Source excerpt
[Begin]
E.P. Salonen (© Clive Barda)


Great performers challenge their audiences. Through new interpretive stances in standard works to fierce commitment to the unfamiliar, Esa-Pekka Salonen and Yo-Yo Ma stand at the vanguard of individual artists whose mission is one of constant curiosity and exploration, and the CSO is the perfect partner for their collaboration. Together, the musicians brought stunning virtuosity to a daring program, and made believers out of the audience, who rose to their feet several times.


The first half's thoughtful coupling of Sibelius' mid-period tone poem Pohjola's Daughter with his final abstract symphonic essay encapsulated nearly all the best aspects of the composer's music. The only thing missing was an example of his superb, distinctive vocal writing. A primordial ether frames the first work, the opening low woodwinds and solo cello an instant evocation of the forlorn. In the middle, the eponymous character appears, shimmering high above. While the future Sibelius, who could suavely shift from texture to texture, emerges from time to time, there is more direct juxtaposition than transition in this tone poem. Exceptional solos came from John Bruce Yeh, whose clarinet playing was a highlight of the entire evening, and the orchestra's brass produced an impossible range of dynamics in their sforzando-piano gestures near the work's end. The fine playing complemented Salonen's expert handling of the ebbs, flows and (occasional) jerks in Sibelius' score.
[End]
Material supplied
[Begin]
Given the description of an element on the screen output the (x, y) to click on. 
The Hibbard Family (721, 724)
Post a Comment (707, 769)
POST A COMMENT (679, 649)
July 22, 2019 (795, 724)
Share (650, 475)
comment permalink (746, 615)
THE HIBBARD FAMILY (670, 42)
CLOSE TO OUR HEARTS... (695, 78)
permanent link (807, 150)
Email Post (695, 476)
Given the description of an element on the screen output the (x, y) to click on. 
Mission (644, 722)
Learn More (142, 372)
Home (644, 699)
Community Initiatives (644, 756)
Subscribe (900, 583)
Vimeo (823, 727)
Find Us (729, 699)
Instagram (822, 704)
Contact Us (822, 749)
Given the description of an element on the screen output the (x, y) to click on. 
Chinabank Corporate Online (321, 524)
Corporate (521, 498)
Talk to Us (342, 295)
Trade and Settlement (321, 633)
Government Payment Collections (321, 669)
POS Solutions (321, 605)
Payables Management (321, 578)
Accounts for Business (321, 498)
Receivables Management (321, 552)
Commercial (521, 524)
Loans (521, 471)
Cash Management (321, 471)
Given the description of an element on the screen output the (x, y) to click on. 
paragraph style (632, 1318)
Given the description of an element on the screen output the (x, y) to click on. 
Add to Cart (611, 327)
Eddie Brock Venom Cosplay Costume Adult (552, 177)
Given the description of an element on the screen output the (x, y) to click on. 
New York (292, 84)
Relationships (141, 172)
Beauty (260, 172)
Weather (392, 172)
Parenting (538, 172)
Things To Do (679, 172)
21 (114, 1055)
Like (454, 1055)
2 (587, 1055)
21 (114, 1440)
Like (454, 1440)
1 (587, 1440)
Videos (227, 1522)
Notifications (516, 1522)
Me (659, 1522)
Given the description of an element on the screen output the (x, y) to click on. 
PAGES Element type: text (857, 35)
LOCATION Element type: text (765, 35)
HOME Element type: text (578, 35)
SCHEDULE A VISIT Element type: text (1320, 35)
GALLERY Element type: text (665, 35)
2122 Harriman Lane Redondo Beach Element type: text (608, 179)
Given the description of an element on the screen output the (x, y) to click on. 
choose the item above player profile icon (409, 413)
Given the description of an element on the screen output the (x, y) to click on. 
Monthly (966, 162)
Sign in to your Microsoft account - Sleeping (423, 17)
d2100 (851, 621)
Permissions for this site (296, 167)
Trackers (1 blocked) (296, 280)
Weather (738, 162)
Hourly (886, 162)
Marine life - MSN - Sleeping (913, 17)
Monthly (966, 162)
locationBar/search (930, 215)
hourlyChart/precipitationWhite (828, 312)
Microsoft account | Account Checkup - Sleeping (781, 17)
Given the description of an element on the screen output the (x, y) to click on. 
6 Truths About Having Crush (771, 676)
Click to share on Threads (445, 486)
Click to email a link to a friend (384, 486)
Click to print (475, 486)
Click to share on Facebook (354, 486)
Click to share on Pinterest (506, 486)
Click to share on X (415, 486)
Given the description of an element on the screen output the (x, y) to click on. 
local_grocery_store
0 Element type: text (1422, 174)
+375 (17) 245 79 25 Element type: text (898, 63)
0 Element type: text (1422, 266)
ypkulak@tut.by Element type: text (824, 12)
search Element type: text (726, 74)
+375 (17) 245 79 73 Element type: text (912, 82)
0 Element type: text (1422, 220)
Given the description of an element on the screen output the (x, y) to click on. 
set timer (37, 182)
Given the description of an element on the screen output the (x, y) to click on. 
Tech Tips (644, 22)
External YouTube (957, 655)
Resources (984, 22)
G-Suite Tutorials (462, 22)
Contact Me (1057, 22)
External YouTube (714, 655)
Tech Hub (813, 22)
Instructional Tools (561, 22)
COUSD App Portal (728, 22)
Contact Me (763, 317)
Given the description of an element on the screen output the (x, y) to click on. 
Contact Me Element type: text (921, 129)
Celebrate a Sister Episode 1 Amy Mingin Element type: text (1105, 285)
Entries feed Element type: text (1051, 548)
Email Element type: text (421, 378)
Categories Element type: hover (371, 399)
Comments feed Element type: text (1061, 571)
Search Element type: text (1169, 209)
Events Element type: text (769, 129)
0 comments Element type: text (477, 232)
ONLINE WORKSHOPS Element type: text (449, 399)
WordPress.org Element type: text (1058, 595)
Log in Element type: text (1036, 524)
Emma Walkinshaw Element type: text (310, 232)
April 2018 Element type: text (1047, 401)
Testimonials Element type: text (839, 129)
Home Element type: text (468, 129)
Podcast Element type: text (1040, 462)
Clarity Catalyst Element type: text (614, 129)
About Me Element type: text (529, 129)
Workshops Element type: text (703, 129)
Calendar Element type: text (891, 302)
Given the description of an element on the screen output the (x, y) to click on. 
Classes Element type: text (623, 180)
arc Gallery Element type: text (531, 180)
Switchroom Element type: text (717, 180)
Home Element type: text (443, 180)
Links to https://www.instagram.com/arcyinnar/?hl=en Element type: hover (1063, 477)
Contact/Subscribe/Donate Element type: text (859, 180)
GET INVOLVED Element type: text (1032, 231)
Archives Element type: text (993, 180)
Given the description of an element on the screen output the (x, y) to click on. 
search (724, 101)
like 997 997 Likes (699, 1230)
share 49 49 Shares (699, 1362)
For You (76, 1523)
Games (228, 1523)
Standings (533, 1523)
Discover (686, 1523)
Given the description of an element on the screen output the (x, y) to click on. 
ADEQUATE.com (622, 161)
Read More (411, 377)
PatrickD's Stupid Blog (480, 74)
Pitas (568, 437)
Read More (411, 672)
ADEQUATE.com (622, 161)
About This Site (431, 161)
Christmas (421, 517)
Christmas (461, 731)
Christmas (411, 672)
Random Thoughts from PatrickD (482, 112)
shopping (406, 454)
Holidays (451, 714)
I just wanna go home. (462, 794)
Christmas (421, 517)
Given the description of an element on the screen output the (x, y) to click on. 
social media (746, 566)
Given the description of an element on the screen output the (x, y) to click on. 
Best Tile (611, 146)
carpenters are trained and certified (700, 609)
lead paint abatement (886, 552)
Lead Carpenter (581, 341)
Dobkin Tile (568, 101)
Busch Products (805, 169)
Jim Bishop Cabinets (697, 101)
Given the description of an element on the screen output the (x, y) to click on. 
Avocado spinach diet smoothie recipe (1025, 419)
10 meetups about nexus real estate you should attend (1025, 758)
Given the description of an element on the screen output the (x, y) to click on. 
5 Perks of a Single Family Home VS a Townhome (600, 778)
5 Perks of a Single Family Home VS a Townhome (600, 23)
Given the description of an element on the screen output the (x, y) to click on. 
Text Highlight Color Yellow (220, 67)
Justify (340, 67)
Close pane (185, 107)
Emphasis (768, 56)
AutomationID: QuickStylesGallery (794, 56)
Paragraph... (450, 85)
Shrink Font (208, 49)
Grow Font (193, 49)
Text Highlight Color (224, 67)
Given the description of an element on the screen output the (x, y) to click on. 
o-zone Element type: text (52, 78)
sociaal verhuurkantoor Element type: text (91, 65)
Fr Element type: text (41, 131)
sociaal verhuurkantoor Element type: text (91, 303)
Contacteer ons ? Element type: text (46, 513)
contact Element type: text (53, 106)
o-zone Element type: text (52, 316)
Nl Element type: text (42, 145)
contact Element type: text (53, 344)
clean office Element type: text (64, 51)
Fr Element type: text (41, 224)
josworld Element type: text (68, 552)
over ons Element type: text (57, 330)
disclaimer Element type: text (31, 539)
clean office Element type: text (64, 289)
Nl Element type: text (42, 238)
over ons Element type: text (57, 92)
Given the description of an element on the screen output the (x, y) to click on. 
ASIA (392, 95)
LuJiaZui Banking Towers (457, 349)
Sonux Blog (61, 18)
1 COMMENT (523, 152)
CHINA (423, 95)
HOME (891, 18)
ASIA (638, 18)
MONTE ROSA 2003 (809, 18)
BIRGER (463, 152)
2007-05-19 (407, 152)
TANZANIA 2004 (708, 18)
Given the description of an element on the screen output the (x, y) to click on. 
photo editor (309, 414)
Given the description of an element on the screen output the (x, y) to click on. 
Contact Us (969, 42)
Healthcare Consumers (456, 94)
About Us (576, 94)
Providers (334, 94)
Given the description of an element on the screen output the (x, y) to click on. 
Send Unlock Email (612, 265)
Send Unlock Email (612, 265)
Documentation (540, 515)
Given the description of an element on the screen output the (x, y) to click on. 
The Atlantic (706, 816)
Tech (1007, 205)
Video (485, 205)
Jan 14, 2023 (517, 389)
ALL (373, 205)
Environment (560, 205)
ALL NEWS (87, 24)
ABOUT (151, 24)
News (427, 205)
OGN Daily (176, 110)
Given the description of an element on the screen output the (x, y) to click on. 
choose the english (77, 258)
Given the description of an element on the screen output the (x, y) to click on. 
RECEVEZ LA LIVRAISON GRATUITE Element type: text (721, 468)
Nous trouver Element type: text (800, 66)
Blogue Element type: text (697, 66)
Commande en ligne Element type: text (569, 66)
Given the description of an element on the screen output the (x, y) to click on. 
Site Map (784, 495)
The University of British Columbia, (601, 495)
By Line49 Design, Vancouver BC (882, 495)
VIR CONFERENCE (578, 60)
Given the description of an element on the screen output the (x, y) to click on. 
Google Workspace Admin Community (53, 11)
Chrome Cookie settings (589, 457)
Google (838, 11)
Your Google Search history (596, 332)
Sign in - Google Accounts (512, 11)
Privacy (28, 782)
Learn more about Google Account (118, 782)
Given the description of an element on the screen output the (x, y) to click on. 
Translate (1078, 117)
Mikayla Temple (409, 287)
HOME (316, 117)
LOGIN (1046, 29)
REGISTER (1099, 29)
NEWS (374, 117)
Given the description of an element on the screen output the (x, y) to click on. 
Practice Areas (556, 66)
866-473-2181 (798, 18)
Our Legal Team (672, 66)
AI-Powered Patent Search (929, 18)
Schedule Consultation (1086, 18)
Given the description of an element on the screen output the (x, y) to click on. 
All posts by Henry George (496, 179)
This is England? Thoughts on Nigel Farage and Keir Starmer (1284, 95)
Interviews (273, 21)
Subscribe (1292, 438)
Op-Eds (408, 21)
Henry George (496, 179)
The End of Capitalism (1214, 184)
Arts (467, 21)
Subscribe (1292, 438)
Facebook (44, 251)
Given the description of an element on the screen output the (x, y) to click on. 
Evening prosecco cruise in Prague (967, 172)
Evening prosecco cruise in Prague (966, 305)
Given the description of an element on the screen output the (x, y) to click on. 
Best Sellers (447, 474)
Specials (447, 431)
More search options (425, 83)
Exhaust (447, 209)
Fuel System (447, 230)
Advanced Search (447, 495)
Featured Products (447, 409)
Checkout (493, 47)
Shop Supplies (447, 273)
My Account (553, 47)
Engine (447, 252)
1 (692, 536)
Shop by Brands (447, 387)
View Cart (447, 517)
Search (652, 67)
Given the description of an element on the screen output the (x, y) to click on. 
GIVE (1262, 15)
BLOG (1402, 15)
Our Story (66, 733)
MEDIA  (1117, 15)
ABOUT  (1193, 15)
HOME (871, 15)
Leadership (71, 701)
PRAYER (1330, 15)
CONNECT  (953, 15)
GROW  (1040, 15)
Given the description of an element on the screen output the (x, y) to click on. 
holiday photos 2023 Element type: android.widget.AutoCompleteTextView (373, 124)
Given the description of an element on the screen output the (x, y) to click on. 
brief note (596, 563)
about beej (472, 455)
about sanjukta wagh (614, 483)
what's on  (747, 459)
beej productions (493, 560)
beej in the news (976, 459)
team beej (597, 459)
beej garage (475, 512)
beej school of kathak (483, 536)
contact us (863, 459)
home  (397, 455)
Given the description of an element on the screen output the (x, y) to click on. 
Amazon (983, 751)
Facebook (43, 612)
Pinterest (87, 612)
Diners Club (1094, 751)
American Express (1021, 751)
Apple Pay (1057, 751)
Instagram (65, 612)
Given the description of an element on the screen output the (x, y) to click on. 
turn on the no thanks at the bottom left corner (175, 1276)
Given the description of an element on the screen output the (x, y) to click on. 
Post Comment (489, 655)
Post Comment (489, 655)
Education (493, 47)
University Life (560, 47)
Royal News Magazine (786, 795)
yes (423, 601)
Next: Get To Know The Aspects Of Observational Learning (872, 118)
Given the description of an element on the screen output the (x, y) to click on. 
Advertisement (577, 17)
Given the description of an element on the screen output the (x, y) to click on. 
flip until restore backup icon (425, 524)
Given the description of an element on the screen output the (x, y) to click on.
[End]
What you should do
Name every person mentioned in the concert review above, including the photo credit line.

Solved exercise
Esa-Pekka Salonen (also given as E.P. Salonen), Clive Barda, Yo-Yo Ma, Sibelius, John Bruce Yeh